**Text for analysis**:
········

If you want to use asyncio today, that means foregoing the significant performance benefits of pypy. (Even the beta releases of pypy3, which still routinely segfault for me, only support the language version 3.2, so no “yield from” syntax.) It means cutting yourself off from a significant (albeit gradually diminishing) subset of available Python libraries.

You could use the Python 2 backport of Tulip, Trollius, but since idiomatic Tulip code relies heavily on the new yield from syntax, it’s possible to write code that works on both, but not idiomatically. Trollius actually works on Python 3 as well, but then you miss out on one of the real marquee features of Tulip.

Also, while Twisted has a strict compatibility policy, asyncio is still marked as having provisional status, meaning that unlike the rest of the standard library, its API may change incompatibly in the next version of Python. While it’s unlikely that this will mean major changes for asyncio, since Python 3.4 was just released, it will be in this status for at least the next 18 months, until Python 3.5 arrives.

As opposed to the huge laundry list of functionality above, all of these reasons will eventually be invalidated, hopefully sooner rather than later; if these were the only reasons that Twisted were going to stick around, I would definitely be worried. However, they’re still reasons why today, even if you only need the pieces of an asynchronous I/O system that the new asyncio module offers, you still might want to choose Twisted’s core event loop APIs. Keep in mind that using Twisted today doesn’t cut you off from using asyncio in the future: far from it, it makes it likely that you will be able to easily integrate whatever new asyncio code you write once you adopt it. Twisted’s goal, as Laurens van Houtven eloquently explained it this year in a PyCon talk, is to work with absolutely everything, and that very definitely includes asyncio and Python 3.

My Own Feelings

I feel like asyncio is a step forward for Python, and, despite the dire consequences some people seemed to expect, a tremendous potential benefit to Twisted.

For years, while we – the Twisted team – were trying to build the “engine of your Internet”, we were also having to make a constant, tedious sales pitch for the event-driven model of programming. Even today, we’re still stuck writing rambling, digressive rants explaining why you might not want three threads for every socket, giving conference talks where we try to trick the audience into writing a callback, and trying to explain basic stuff about networking protocols to an unreceptive, frustrated audience.

········

**Activity list**:
a) According to the asyncio and Twisted text, which language version do the beta releases of pypy3 support?
b) Carry the asyncio and Twisted text forward, starting right after its last sentence.

**Given data**:

········

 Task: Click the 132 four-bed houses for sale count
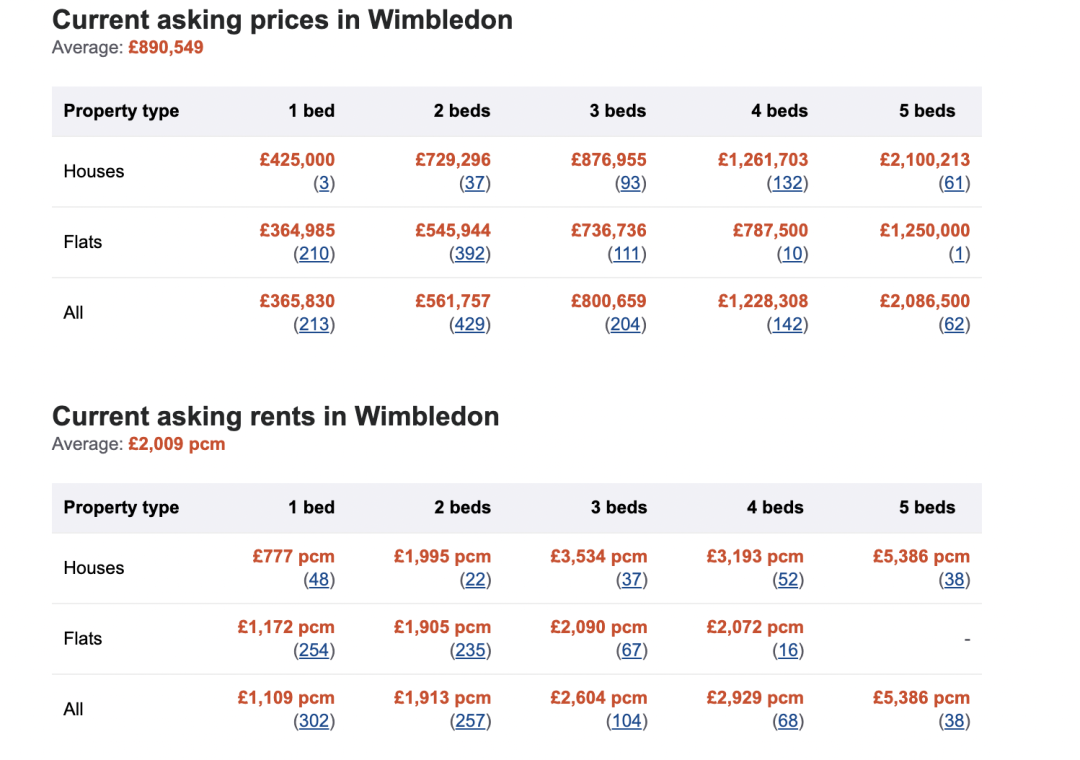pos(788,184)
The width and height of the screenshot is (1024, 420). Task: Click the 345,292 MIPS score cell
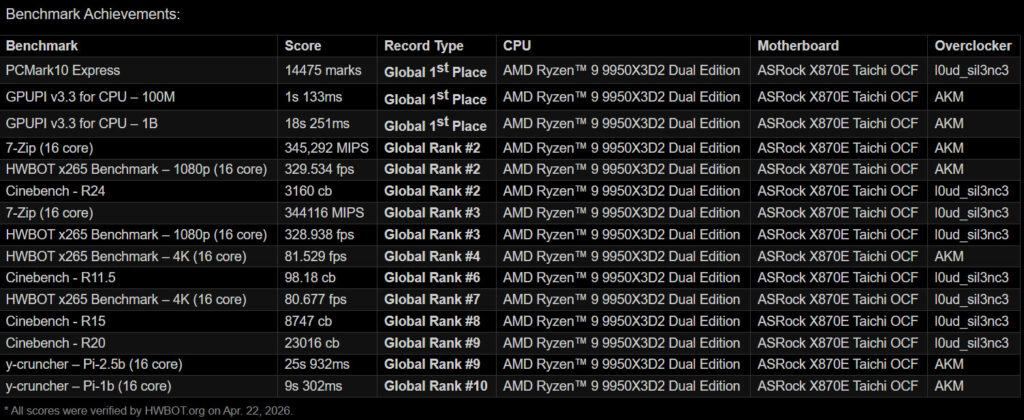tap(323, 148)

········

**Exercise answers**:
a) Python 3.2

b)
This audience was unreceptive because the broader python community has been less than excited about event-driven networking and cooperative task coordination in general. It’s a vicious cycle: programmers think events look “unpythonic”, so they write their code to block. Other programmers then just want to make use of the libraries suitable to their task, and they find ones which couple (blocking) I/O together with basic data-processing tasks like parsing.

Oddly enough, I noticed a drop in the frequency that I needed to have this sort of argument once node.js started to gain some traction. Once server-side Python programmers started to hear all the time about how writing callbacks wasn't a totally crazy thing to be doing on the server, there was a whole other community to answer their questions about why that was.

With the advent of asyncio, there is functionality available in the standard library to make event-driven implementations of things immediately useful. Perhaps even more important this functionality, there is guidance on how to make your own event-driven stuff. Every module that is written using asyncio rather than io is a module that at least can be made to work natively within Twisted without rewriting or monkeypatching it.

In other words, this has shifted the burden of arguing that event-driven programming is a worthwhile thing to do at all from Twisted to a module in the language’s core.

While it’ll be quite a while before most Python programmers are able to use asyncio on a day to day basis its mere existence justifies the conceptual basis of Twisted to our core consituency of Python programmers who want to put an object on a network. Which, in turn, means that we can dedicate more of our energy to doing cool stuff with Twisted, and we can dedicate more of the time we spend educating people to explaining how to do cool things with all the crazy features Twisted provides rather than explaining why you would even want to write all these weird callbacks in the first place.

So Tulip is a good thing for Python, a good thing for Twisted, I’m glad it exists, and it doesn't make me worried at all about Twisted’s future.

Quite the opposite, in fact.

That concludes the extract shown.